■ Written instruction: Rewrite every one of the following rows with "computer-use agent" changed to "desktop assistant" and everything else left as it is.

■ Given entries:

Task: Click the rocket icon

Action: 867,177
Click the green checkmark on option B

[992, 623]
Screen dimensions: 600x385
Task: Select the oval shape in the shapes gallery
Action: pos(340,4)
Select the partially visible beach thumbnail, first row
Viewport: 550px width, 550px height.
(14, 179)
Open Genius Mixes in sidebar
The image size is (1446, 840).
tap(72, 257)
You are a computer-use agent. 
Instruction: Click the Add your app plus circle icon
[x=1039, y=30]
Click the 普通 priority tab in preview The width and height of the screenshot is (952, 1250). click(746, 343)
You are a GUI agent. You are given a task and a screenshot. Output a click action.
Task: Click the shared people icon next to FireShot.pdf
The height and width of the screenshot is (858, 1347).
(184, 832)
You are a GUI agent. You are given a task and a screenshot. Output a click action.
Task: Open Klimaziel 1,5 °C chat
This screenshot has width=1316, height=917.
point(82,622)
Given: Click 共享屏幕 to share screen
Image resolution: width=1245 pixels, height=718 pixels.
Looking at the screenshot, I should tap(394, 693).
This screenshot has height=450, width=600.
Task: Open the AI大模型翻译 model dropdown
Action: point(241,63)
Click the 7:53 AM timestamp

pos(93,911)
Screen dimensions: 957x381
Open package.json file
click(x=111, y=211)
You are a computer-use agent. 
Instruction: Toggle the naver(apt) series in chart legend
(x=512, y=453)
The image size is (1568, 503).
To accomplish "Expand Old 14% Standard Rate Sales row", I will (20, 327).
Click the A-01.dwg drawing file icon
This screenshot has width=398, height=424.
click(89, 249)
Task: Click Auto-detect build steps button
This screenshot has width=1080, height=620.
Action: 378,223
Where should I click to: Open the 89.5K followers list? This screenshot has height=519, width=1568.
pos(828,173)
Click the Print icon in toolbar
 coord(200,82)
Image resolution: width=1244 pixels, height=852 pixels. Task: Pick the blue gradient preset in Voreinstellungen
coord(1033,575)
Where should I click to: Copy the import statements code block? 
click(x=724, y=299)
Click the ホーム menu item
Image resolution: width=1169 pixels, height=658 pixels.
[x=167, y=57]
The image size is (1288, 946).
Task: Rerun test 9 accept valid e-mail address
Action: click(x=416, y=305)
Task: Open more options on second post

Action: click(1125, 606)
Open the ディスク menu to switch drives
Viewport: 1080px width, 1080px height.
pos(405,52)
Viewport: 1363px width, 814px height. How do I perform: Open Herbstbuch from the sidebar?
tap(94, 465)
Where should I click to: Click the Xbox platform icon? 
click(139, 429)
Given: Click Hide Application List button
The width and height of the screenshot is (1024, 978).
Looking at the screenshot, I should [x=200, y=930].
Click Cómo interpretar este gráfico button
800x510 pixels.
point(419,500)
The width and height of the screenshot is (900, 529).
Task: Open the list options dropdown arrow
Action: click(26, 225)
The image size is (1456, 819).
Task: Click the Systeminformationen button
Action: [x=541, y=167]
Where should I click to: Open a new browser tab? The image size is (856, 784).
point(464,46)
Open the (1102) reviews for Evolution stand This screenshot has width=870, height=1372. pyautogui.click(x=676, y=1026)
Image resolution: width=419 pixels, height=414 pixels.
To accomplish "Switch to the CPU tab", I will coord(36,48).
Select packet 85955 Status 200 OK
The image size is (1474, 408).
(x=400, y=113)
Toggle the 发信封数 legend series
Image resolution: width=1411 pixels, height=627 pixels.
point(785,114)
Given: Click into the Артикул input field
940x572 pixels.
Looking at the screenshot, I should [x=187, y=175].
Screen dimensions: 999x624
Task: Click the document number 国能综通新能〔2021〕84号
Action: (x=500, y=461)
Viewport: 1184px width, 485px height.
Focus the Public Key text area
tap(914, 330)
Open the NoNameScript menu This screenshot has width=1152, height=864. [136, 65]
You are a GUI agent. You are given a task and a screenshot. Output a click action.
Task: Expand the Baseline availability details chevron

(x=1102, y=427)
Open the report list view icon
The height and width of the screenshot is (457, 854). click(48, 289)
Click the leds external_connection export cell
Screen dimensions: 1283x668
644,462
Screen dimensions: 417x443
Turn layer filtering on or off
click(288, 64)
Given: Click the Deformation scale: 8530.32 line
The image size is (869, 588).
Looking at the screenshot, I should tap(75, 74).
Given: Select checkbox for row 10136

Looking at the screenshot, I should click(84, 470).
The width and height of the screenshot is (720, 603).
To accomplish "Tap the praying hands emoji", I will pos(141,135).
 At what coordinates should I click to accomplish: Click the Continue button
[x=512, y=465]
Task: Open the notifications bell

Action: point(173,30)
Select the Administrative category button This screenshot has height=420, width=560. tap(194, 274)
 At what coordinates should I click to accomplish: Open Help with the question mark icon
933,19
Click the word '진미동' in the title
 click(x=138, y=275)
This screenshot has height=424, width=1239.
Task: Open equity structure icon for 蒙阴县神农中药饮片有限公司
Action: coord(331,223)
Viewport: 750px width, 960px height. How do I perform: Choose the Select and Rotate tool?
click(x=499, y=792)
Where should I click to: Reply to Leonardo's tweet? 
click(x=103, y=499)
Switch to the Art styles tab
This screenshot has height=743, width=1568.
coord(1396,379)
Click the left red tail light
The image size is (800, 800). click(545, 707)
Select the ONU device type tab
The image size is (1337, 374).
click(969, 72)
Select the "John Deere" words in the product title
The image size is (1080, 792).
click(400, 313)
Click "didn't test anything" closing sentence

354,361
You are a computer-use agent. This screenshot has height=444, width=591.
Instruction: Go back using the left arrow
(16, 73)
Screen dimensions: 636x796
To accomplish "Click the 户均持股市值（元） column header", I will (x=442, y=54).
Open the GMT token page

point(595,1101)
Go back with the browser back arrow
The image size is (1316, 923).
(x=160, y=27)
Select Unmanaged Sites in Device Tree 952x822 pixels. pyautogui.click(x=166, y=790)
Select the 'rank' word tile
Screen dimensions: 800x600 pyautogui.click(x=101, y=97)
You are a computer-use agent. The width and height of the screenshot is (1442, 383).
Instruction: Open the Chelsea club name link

■ Solution:
Task: Click the rocket icon

Action: 867,177
Click the green checkmark on option B

[992, 623]
Screen dimensions: 600x385
Task: Select the oval shape in the shapes gallery
Action: pos(340,4)
Select the partially visible beach thumbnail, first row
Viewport: 550px width, 550px height.
(14, 179)
Open Genius Mixes in sidebar
The image size is (1446, 840).
tap(72, 257)
You are a desktop assistant. 
Instruction: Click the Add your app plus circle icon
[x=1039, y=30]
Click the 普通 priority tab in preview The width and height of the screenshot is (952, 1250). click(746, 343)
You are a GUI agent. You are given a task and a screenshot. Output a click action.
Task: Click the shared people icon next to FireShot.pdf
The height and width of the screenshot is (858, 1347).
(184, 832)
You are a GUI agent. You are given a task and a screenshot. Output a click action.
Task: Open Klimaziel 1,5 °C chat
This screenshot has width=1316, height=917.
point(82,622)
Given: Click 共享屏幕 to share screen
Image resolution: width=1245 pixels, height=718 pixels.
Looking at the screenshot, I should tap(394, 693).
This screenshot has height=450, width=600.
Task: Open the AI大模型翻译 model dropdown
Action: point(241,63)
Click the 7:53 AM timestamp

pos(93,911)
Screen dimensions: 957x381
Open package.json file
click(x=111, y=211)
You are a desktop assistant. 
Instruction: Toggle the naver(apt) series in chart legend
(x=512, y=453)
The image size is (1568, 503).
To accomplish "Expand Old 14% Standard Rate Sales row", I will (20, 327).
Click the A-01.dwg drawing file icon
This screenshot has width=398, height=424.
click(89, 249)
Task: Click Auto-detect build steps button
This screenshot has width=1080, height=620.
Action: 378,223
Where should I click to: Open the 89.5K followers list? This screenshot has height=519, width=1568.
pos(828,173)
Click the Print icon in toolbar
 coord(200,82)
Image resolution: width=1244 pixels, height=852 pixels. Task: Pick the blue gradient preset in Voreinstellungen
coord(1033,575)
Where should I click to: Copy the import statements code block? 
click(x=724, y=299)
Click the ホーム menu item
Image resolution: width=1169 pixels, height=658 pixels.
[x=167, y=57]
The image size is (1288, 946).
Task: Rerun test 9 accept valid e-mail address
Action: click(x=416, y=305)
Task: Open more options on second post

Action: click(1125, 606)
Open the ディスク menu to switch drives
Viewport: 1080px width, 1080px height.
pos(405,52)
Viewport: 1363px width, 814px height. How do I perform: Open Herbstbuch from the sidebar?
tap(94, 465)
Where should I click to: Click the Xbox platform icon? 
click(139, 429)
Given: Click Hide Application List button
The width and height of the screenshot is (1024, 978).
Looking at the screenshot, I should [x=200, y=930].
Click Cómo interpretar este gráfico button
800x510 pixels.
point(419,500)
The width and height of the screenshot is (900, 529).
Task: Open the list options dropdown arrow
Action: click(26, 225)
The image size is (1456, 819).
Task: Click the Systeminformationen button
Action: [x=541, y=167]
Where should I click to: Open a new browser tab? The image size is (856, 784).
point(464,46)
Open the (1102) reviews for Evolution stand This screenshot has width=870, height=1372. pyautogui.click(x=676, y=1026)
Image resolution: width=419 pixels, height=414 pixels.
To accomplish "Switch to the CPU tab", I will coord(36,48).
Select packet 85955 Status 200 OK
The image size is (1474, 408).
(x=400, y=113)
Toggle the 发信封数 legend series
Image resolution: width=1411 pixels, height=627 pixels.
point(785,114)
Given: Click into the Артикул input field
940x572 pixels.
Looking at the screenshot, I should [x=187, y=175].
Screen dimensions: 999x624
Task: Click the document number 国能综通新能〔2021〕84号
Action: (x=500, y=461)
Viewport: 1184px width, 485px height.
Focus the Public Key text area
tap(914, 330)
Open the NoNameScript menu This screenshot has width=1152, height=864. [136, 65]
You are a GUI agent. You are given a task and a screenshot. Output a click action.
Task: Expand the Baseline availability details chevron

(x=1102, y=427)
Open the report list view icon
The height and width of the screenshot is (457, 854). click(48, 289)
Click the leds external_connection export cell
Screen dimensions: 1283x668
644,462
Screen dimensions: 417x443
Turn layer filtering on or off
click(288, 64)
Given: Click the Deformation scale: 8530.32 line
The image size is (869, 588).
Looking at the screenshot, I should tap(75, 74).
Given: Select checkbox for row 10136

Looking at the screenshot, I should click(84, 470).
The width and height of the screenshot is (720, 603).
To accomplish "Tap the praying hands emoji", I will pos(141,135).
 At what coordinates should I click to accomplish: Click the Continue button
[x=512, y=465]
Task: Open the notifications bell

Action: point(173,30)
Select the Administrative category button This screenshot has height=420, width=560. tap(194, 274)
 At what coordinates should I click to accomplish: Open Help with the question mark icon
933,19
Click the word '진미동' in the title
 click(x=138, y=275)
This screenshot has height=424, width=1239.
Task: Open equity structure icon for 蒙阴县神农中药饮片有限公司
Action: coord(331,223)
Viewport: 750px width, 960px height. How do I perform: Choose the Select and Rotate tool?
click(x=499, y=792)
Where should I click to: Reply to Leonardo's tweet? 
click(x=103, y=499)
Switch to the Art styles tab
This screenshot has height=743, width=1568.
coord(1396,379)
Click the left red tail light
The image size is (800, 800). click(545, 707)
Select the ONU device type tab
The image size is (1337, 374).
click(969, 72)
Select the "John Deere" words in the product title
The image size is (1080, 792).
click(400, 313)
Click "didn't test anything" closing sentence

354,361
You are a desktop assistant. This screenshot has height=444, width=591.
Instruction: Go back using the left arrow
(16, 73)
Screen dimensions: 636x796
To accomplish "Click the 户均持股市值（元） column header", I will (x=442, y=54).
Open the GMT token page

point(595,1101)
Go back with the browser back arrow
The image size is (1316, 923).
(x=160, y=27)
Select Unmanaged Sites in Device Tree 952x822 pixels. pyautogui.click(x=166, y=790)
Select the 'rank' word tile
Screen dimensions: 800x600 pyautogui.click(x=101, y=97)
You are a desktop assistant. The width and height of the screenshot is (1442, 383).
Instruction: Open the Chelsea club name link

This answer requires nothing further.